# [TASK DIRECTIONS]
Every word of the data below has to be copied faithfully.

# [GIVEN RECORDS]
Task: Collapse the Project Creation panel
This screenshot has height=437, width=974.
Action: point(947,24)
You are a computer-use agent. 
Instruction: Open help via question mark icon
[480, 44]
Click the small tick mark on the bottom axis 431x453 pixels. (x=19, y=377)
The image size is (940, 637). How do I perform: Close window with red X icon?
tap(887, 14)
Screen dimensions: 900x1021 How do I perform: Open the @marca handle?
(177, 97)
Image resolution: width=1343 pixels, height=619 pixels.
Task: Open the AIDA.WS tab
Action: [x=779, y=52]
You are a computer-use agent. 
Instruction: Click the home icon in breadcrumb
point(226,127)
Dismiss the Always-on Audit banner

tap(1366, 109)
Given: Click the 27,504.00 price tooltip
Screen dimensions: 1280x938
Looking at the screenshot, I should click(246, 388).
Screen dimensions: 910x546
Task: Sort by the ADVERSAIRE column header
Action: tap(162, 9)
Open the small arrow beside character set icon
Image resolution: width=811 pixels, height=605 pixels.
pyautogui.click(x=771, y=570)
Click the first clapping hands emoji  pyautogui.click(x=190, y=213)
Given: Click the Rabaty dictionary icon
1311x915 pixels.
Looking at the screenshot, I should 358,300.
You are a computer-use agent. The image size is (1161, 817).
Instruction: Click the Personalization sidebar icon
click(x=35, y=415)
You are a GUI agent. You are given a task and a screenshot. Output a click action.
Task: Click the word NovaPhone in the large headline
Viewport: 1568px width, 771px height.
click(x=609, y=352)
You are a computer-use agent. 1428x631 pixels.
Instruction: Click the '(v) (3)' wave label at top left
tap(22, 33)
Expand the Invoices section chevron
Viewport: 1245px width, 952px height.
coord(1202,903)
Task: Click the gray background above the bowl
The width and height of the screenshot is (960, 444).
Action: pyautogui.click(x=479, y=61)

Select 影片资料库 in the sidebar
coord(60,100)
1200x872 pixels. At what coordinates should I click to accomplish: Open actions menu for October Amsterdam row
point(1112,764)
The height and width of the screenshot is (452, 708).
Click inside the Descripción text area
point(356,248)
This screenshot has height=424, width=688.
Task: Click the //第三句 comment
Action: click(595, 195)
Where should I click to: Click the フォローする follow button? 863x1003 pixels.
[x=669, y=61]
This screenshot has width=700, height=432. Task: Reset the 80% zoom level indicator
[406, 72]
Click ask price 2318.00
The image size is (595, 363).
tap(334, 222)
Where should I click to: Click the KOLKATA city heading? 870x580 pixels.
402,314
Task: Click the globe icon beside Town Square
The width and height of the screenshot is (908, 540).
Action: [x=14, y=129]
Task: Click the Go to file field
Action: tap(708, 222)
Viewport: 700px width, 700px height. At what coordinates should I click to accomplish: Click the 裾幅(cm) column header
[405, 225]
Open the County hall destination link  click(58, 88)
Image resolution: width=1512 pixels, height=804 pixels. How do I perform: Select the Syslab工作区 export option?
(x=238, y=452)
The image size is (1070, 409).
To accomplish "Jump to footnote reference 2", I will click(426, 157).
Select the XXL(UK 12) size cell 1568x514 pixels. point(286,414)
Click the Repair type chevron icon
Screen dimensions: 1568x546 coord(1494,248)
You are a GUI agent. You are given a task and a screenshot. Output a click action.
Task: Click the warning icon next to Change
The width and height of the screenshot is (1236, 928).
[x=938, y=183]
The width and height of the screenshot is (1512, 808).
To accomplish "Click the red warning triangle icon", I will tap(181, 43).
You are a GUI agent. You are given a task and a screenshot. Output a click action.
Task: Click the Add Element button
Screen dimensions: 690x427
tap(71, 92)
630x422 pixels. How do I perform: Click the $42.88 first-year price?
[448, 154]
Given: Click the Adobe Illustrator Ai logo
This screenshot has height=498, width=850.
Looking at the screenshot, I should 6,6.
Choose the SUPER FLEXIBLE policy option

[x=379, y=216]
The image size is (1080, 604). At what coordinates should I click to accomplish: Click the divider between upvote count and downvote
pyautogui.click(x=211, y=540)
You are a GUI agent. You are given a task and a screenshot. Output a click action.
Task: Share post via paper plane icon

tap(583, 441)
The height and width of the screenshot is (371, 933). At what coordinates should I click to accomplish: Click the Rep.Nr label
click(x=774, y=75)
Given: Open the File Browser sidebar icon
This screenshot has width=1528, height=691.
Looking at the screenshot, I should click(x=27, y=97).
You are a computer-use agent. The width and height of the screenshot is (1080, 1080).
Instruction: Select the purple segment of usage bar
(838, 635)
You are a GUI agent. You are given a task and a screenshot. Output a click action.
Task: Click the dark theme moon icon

# [EXPECTED ANSWER]
Task: Collapse the Project Creation panel
This screenshot has height=437, width=974.
Action: point(947,24)
You are a computer-use agent. 
Instruction: Open help via question mark icon
[480, 44]
Click the small tick mark on the bottom axis 431x453 pixels. (x=19, y=377)
The image size is (940, 637). How do I perform: Close window with red X icon?
tap(887, 14)
Screen dimensions: 900x1021 How do I perform: Open the @marca handle?
(177, 97)
Image resolution: width=1343 pixels, height=619 pixels.
Task: Open the AIDA.WS tab
Action: [x=779, y=52]
You are a computer-use agent. 
Instruction: Click the home icon in breadcrumb
point(226,127)
Dismiss the Always-on Audit banner

tap(1366, 109)
Given: Click the 27,504.00 price tooltip
Screen dimensions: 1280x938
Looking at the screenshot, I should click(246, 388).
Screen dimensions: 910x546
Task: Sort by the ADVERSAIRE column header
Action: tap(162, 9)
Open the small arrow beside character set icon
Image resolution: width=811 pixels, height=605 pixels.
pyautogui.click(x=771, y=570)
Click the first clapping hands emoji  pyautogui.click(x=190, y=213)
Given: Click the Rabaty dictionary icon
1311x915 pixels.
Looking at the screenshot, I should 358,300.
You are a computer-use agent. The image size is (1161, 817).
Instruction: Click the Personalization sidebar icon
click(x=35, y=415)
You are a GUI agent. You are given a task and a screenshot. Output a click action.
Task: Click the word NovaPhone in the large headline
Viewport: 1568px width, 771px height.
click(x=609, y=352)
You are a computer-use agent. 1428x631 pixels.
Instruction: Click the '(v) (3)' wave label at top left
tap(22, 33)
Expand the Invoices section chevron
Viewport: 1245px width, 952px height.
coord(1202,903)
Task: Click the gray background above the bowl
The width and height of the screenshot is (960, 444).
Action: pyautogui.click(x=479, y=61)

Select 影片资料库 in the sidebar
coord(60,100)
1200x872 pixels. At what coordinates should I click to accomplish: Open actions menu for October Amsterdam row
point(1112,764)
The height and width of the screenshot is (452, 708).
Click inside the Descripción text area
point(356,248)
This screenshot has height=424, width=688.
Task: Click the //第三句 comment
Action: click(595, 195)
Where should I click to: Click the フォローする follow button? 863x1003 pixels.
[x=669, y=61]
This screenshot has width=700, height=432. Task: Reset the 80% zoom level indicator
[406, 72]
Click ask price 2318.00
The image size is (595, 363).
tap(334, 222)
Where should I click to: Click the KOLKATA city heading? 870x580 pixels.
402,314
Task: Click the globe icon beside Town Square
The width and height of the screenshot is (908, 540).
Action: [x=14, y=129]
Task: Click the Go to file field
Action: tap(708, 222)
Viewport: 700px width, 700px height. At what coordinates should I click to accomplish: Click the 裾幅(cm) column header
[405, 225]
Open the County hall destination link  click(58, 88)
Image resolution: width=1512 pixels, height=804 pixels. How do I perform: Select the Syslab工作区 export option?
(x=238, y=452)
The image size is (1070, 409).
To accomplish "Jump to footnote reference 2", I will click(426, 157).
Select the XXL(UK 12) size cell 1568x514 pixels. point(286,414)
Click the Repair type chevron icon
Screen dimensions: 1568x546 coord(1494,248)
You are a GUI agent. You are given a task and a screenshot. Output a click action.
Task: Click the warning icon next to Change
The width and height of the screenshot is (1236, 928).
[x=938, y=183]
The width and height of the screenshot is (1512, 808).
To accomplish "Click the red warning triangle icon", I will tap(181, 43).
You are a GUI agent. You are given a task and a screenshot. Output a click action.
Task: Click the Add Element button
Screen dimensions: 690x427
tap(71, 92)
630x422 pixels. How do I perform: Click the $42.88 first-year price?
[448, 154]
Given: Click the Adobe Illustrator Ai logo
This screenshot has height=498, width=850.
Looking at the screenshot, I should 6,6.
Choose the SUPER FLEXIBLE policy option

[x=379, y=216]
The image size is (1080, 604). At what coordinates should I click to accomplish: Click the divider between upvote count and downvote
pyautogui.click(x=211, y=540)
You are a GUI agent. You are given a task and a screenshot. Output a click action.
Task: Share post via paper plane icon

tap(583, 441)
The height and width of the screenshot is (371, 933). At what coordinates should I click to accomplish: Click the Rep.Nr label
click(x=774, y=75)
Given: Open the File Browser sidebar icon
This screenshot has width=1528, height=691.
Looking at the screenshot, I should click(x=27, y=97).
You are a computer-use agent. The width and height of the screenshot is (1080, 1080).
Instruction: Select the purple segment of usage bar
(838, 635)
You are a GUI agent. You are given a task and a screenshot. Output a click action.
Task: Click the dark theme moon icon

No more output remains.